Task details.
From the material, pull out each line that contains the string "pyautogui", matching its capitalization exactly.

Given data.
·····
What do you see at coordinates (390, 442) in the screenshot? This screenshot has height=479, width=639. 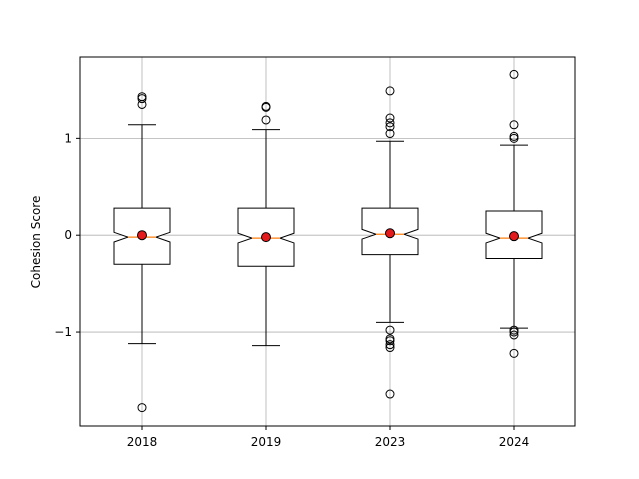 I see `x-tick-label: 2023` at bounding box center [390, 442].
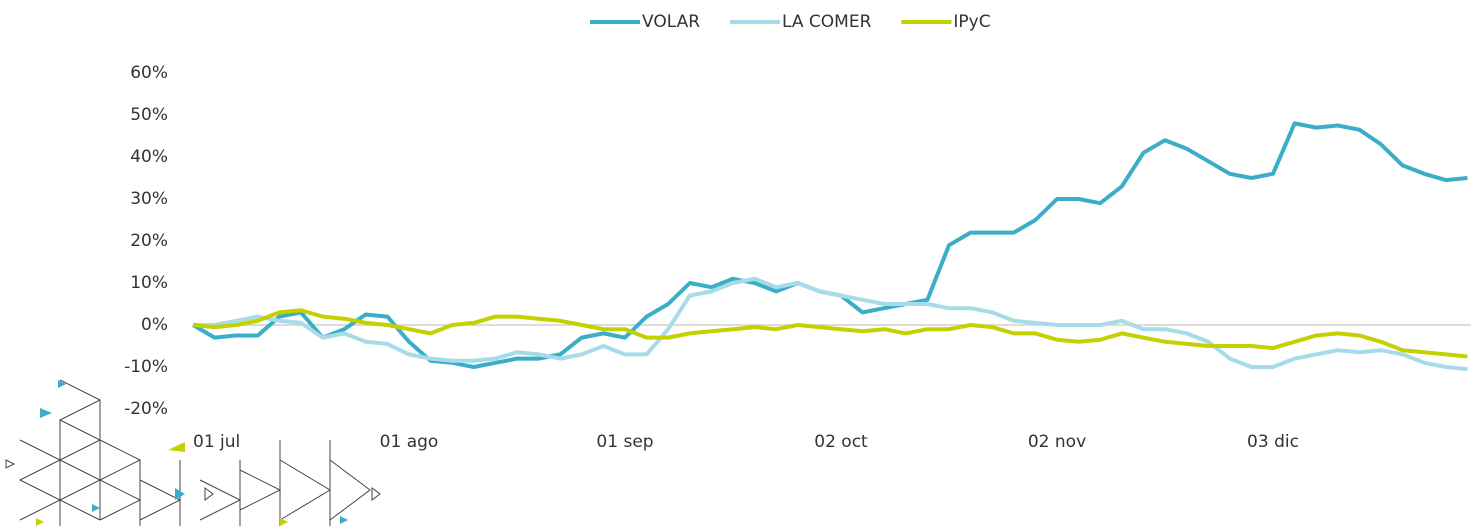 This screenshot has width=1471, height=526. Describe the element at coordinates (146, 367) in the screenshot. I see `y-tick-label: -10%` at that location.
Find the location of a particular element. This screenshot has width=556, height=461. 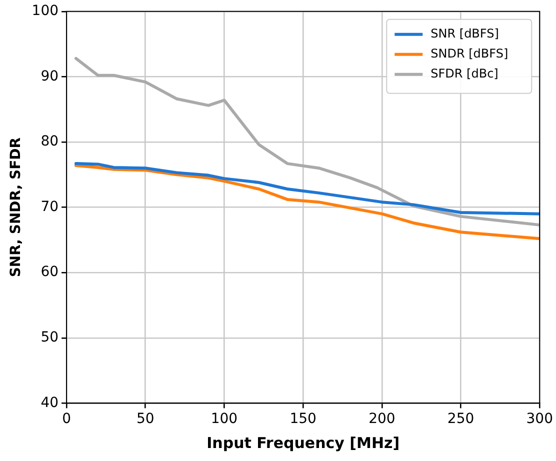

x-axis-title: Input Frequency [MHz] is located at coordinates (303, 443).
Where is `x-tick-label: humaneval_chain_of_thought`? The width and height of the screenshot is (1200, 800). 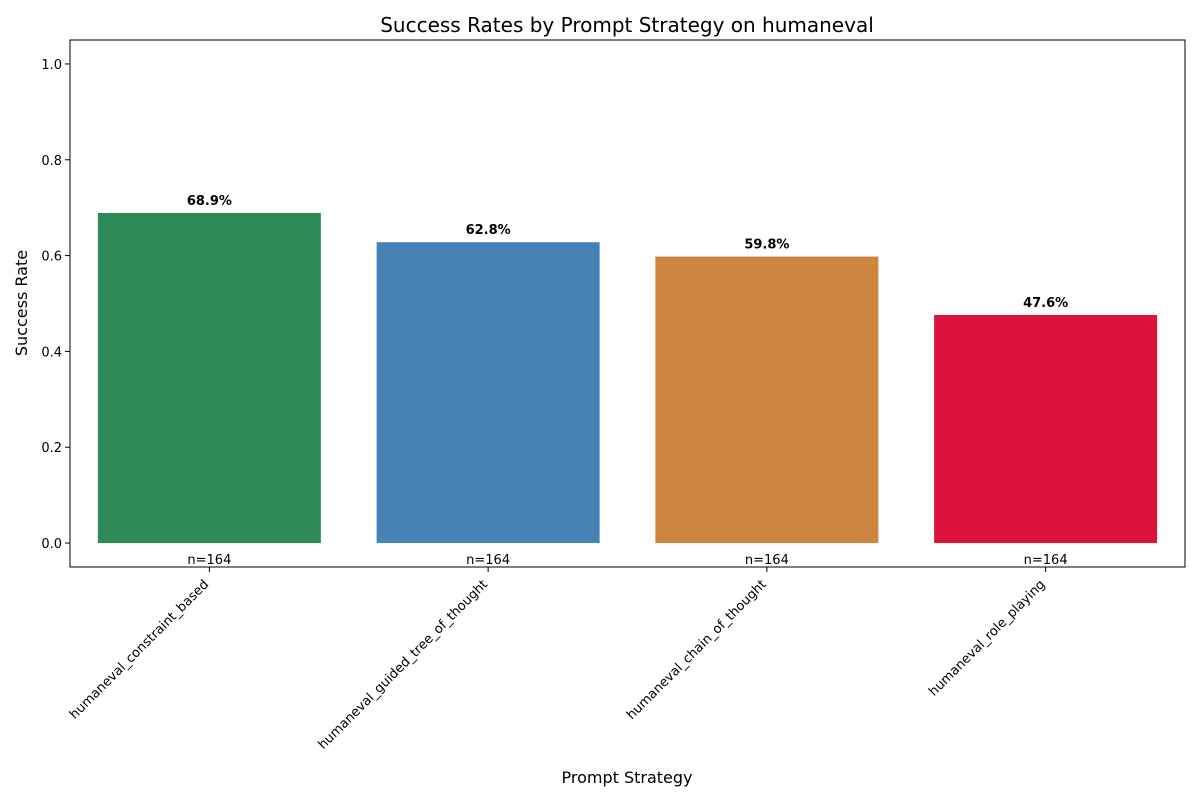
x-tick-label: humaneval_chain_of_thought is located at coordinates (697, 650).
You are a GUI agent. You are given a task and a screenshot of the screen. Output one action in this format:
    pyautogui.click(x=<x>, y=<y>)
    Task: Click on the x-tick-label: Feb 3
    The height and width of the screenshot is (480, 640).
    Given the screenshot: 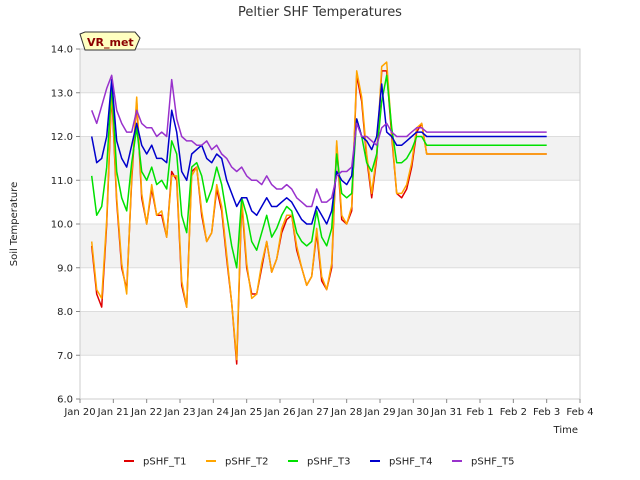 What is the action you would take?
    pyautogui.click(x=546, y=412)
    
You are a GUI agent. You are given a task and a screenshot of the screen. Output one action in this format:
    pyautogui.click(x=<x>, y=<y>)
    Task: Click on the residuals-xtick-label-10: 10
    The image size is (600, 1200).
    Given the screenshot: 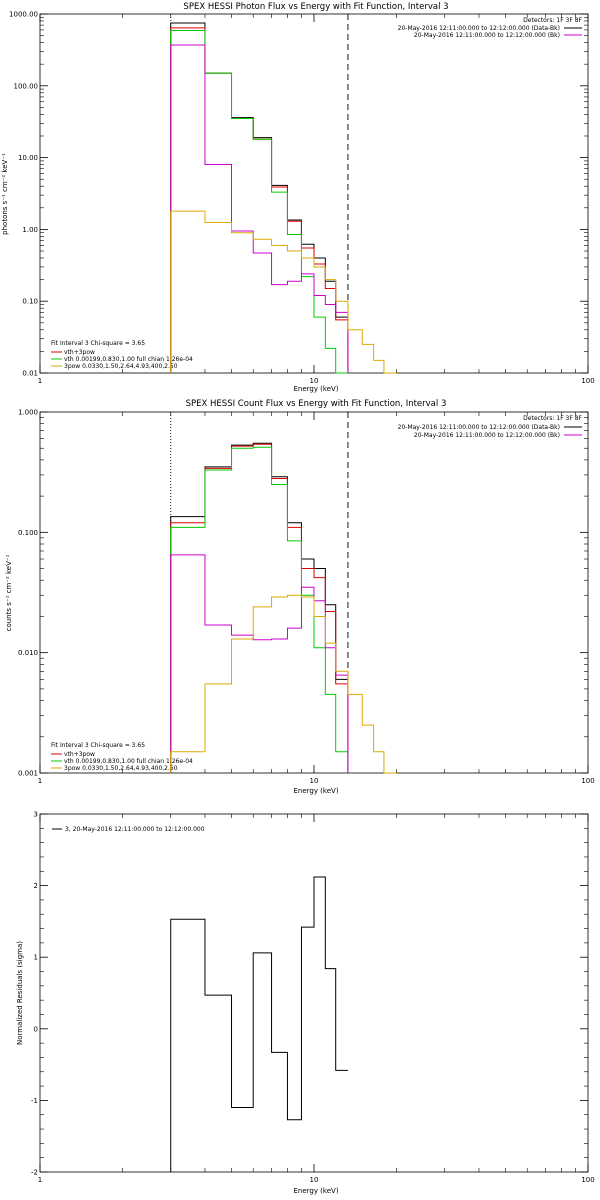 What is the action you would take?
    pyautogui.click(x=314, y=1180)
    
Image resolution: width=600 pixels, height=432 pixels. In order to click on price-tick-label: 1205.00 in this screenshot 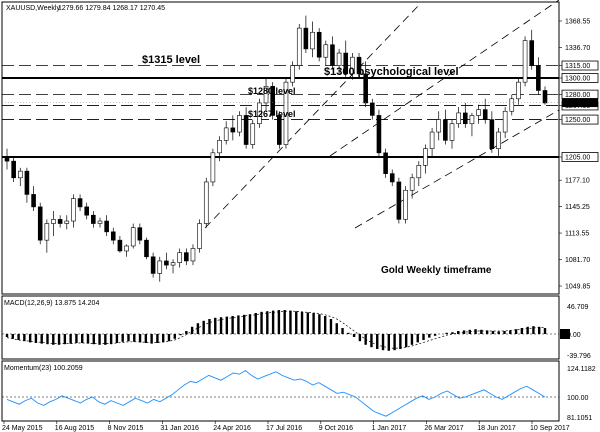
·····
Written response.
    pyautogui.click(x=<x>, y=<y>)
    pyautogui.click(x=546, y=412)
    pyautogui.click(x=<x>, y=<y>)
    pyautogui.click(x=314, y=1180)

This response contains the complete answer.